## Task instructions
Scan the records below for the line containing "Given: Open the Customize channel page" and the line containing "Given: Open Hidden Contracts in the sidebar". Copy both, plus every line between, exactly.

(Records from a data collection)
────────────────
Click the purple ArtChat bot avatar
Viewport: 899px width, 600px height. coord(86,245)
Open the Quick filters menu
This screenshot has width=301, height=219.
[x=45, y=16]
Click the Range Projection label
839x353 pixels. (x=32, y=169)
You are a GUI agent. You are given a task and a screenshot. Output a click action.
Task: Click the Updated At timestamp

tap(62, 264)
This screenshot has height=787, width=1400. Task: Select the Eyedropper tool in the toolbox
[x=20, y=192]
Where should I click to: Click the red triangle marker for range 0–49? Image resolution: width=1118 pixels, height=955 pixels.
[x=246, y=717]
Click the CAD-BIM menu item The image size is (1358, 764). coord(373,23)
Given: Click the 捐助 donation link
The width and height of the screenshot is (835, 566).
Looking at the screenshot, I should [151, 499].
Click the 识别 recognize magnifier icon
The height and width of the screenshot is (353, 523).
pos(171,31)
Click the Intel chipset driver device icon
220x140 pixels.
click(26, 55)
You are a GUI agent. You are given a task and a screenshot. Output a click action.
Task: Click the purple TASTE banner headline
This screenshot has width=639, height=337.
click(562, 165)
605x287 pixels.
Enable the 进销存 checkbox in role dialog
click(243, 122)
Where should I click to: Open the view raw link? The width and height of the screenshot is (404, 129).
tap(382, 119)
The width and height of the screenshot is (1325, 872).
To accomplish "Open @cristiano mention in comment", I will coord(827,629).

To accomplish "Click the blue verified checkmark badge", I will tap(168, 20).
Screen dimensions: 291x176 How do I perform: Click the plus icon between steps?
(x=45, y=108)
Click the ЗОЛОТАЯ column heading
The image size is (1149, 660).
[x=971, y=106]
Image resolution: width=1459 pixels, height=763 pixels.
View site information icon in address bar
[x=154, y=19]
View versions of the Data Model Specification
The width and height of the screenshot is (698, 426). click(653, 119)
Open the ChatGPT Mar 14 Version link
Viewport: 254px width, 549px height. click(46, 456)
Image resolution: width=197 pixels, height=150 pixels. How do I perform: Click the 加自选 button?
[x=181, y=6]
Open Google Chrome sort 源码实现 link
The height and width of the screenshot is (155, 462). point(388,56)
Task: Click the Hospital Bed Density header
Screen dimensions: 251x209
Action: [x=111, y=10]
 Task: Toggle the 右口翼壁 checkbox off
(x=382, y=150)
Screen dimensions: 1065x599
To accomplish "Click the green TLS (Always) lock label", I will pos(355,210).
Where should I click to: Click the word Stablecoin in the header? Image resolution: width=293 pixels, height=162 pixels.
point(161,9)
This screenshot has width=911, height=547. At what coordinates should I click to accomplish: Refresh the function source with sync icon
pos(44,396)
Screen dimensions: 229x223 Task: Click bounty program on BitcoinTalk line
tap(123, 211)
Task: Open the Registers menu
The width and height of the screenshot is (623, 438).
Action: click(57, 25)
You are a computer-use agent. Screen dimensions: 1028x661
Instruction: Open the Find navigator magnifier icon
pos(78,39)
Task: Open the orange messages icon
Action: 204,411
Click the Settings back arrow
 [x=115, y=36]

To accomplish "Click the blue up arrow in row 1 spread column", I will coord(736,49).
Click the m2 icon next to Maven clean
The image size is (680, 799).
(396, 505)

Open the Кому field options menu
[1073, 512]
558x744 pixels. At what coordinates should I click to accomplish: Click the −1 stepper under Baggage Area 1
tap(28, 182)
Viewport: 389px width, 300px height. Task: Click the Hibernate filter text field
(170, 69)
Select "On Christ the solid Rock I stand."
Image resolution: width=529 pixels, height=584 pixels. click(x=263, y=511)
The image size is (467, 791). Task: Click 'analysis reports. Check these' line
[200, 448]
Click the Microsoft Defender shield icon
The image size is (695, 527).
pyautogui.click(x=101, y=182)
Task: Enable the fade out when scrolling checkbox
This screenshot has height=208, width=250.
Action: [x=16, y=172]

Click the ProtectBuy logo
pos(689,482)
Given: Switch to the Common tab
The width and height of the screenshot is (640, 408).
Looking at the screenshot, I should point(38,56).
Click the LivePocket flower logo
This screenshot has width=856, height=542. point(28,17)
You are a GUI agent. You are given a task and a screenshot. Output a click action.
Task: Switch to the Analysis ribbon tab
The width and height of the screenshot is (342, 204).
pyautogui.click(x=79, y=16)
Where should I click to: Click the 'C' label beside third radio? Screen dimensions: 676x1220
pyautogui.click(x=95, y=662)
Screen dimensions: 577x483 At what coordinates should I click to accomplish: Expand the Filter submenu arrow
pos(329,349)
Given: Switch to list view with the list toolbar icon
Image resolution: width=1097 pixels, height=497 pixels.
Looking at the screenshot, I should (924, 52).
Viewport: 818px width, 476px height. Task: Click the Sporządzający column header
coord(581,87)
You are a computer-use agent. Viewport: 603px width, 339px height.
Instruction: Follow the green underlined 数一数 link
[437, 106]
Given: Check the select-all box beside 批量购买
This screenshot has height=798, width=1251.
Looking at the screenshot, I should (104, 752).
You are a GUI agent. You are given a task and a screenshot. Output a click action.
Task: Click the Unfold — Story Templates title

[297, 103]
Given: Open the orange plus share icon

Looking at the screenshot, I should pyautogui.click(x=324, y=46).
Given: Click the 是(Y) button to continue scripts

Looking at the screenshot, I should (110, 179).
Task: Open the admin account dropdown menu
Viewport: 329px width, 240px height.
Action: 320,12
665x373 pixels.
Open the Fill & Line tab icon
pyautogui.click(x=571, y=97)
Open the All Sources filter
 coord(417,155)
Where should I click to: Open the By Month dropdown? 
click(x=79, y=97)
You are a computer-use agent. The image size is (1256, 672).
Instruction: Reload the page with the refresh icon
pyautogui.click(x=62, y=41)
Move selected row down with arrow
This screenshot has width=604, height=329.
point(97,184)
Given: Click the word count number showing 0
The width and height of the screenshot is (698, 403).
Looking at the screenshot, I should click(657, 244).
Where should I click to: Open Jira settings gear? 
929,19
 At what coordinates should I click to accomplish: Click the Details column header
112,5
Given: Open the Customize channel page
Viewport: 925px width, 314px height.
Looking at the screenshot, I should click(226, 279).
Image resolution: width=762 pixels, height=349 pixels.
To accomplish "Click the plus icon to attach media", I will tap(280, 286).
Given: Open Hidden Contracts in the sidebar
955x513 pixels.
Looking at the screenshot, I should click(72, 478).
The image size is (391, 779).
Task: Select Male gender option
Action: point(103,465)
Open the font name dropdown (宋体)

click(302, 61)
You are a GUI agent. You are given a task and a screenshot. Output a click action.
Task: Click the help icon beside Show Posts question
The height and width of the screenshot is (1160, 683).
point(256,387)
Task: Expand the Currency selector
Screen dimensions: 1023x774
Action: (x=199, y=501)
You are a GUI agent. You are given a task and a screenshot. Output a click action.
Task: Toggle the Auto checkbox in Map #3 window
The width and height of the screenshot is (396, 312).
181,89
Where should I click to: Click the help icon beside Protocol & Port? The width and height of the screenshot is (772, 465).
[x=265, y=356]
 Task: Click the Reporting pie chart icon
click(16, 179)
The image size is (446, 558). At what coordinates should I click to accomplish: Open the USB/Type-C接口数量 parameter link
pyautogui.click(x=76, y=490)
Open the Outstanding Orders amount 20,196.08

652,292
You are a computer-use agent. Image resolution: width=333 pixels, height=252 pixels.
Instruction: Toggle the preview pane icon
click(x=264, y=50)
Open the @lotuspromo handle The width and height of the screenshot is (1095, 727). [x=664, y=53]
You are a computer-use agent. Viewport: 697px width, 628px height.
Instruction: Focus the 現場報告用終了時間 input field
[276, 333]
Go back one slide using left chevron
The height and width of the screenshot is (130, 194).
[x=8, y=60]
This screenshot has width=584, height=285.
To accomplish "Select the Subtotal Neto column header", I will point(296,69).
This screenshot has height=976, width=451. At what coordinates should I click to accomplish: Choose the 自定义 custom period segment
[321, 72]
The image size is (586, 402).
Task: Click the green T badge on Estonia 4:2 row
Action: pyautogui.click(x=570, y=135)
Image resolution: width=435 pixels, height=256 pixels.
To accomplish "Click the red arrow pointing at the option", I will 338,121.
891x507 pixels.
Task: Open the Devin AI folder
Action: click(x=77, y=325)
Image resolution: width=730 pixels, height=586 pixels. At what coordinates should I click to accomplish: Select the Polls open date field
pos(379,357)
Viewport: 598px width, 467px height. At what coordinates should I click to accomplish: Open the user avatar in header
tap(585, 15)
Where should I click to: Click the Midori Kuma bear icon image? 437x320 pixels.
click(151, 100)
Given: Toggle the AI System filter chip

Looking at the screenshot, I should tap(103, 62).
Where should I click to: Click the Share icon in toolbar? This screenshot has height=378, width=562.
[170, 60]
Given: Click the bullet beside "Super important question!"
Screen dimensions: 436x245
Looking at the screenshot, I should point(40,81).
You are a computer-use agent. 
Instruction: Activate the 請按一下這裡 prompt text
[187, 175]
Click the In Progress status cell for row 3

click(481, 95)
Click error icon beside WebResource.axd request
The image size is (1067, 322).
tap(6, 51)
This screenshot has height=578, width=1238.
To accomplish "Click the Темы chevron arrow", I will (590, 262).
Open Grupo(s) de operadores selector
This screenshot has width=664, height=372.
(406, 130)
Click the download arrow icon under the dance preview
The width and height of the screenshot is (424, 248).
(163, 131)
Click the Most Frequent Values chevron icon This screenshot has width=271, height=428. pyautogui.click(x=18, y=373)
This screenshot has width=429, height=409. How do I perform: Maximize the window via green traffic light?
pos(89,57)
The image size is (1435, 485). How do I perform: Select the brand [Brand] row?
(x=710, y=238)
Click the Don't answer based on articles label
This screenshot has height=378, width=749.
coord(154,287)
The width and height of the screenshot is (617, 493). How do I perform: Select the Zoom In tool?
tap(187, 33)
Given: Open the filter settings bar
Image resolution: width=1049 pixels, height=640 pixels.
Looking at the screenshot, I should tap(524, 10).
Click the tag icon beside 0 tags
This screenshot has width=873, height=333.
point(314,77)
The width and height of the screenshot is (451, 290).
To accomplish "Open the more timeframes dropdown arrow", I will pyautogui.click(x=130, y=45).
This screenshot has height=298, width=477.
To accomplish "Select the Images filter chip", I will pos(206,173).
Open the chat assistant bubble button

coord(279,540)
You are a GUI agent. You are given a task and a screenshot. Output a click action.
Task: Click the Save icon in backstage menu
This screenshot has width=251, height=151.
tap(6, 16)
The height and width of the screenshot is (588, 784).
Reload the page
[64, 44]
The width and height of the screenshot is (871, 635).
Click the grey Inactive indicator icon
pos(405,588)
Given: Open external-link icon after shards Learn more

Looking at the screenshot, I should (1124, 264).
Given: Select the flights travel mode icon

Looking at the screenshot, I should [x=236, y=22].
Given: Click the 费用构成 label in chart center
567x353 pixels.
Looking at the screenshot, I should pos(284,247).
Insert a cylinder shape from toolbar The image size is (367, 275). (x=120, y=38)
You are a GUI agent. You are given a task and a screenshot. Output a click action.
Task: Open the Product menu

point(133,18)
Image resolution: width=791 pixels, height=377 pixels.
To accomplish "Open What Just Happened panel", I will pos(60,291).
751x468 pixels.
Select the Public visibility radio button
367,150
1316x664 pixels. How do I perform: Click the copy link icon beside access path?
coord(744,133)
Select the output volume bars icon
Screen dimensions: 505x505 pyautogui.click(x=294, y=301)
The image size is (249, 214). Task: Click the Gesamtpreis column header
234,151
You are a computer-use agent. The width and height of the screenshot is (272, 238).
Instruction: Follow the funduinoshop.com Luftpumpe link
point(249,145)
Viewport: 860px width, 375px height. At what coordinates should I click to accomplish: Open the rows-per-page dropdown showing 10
────────────────
## Result for this task
Given: Open the Customize channel page
Viewport: 925px width, 314px height.
Looking at the screenshot, I should click(226, 279).
Image resolution: width=762 pixels, height=349 pixels.
To accomplish "Click the plus icon to attach media", I will tap(280, 286).
Given: Open Hidden Contracts in the sidebar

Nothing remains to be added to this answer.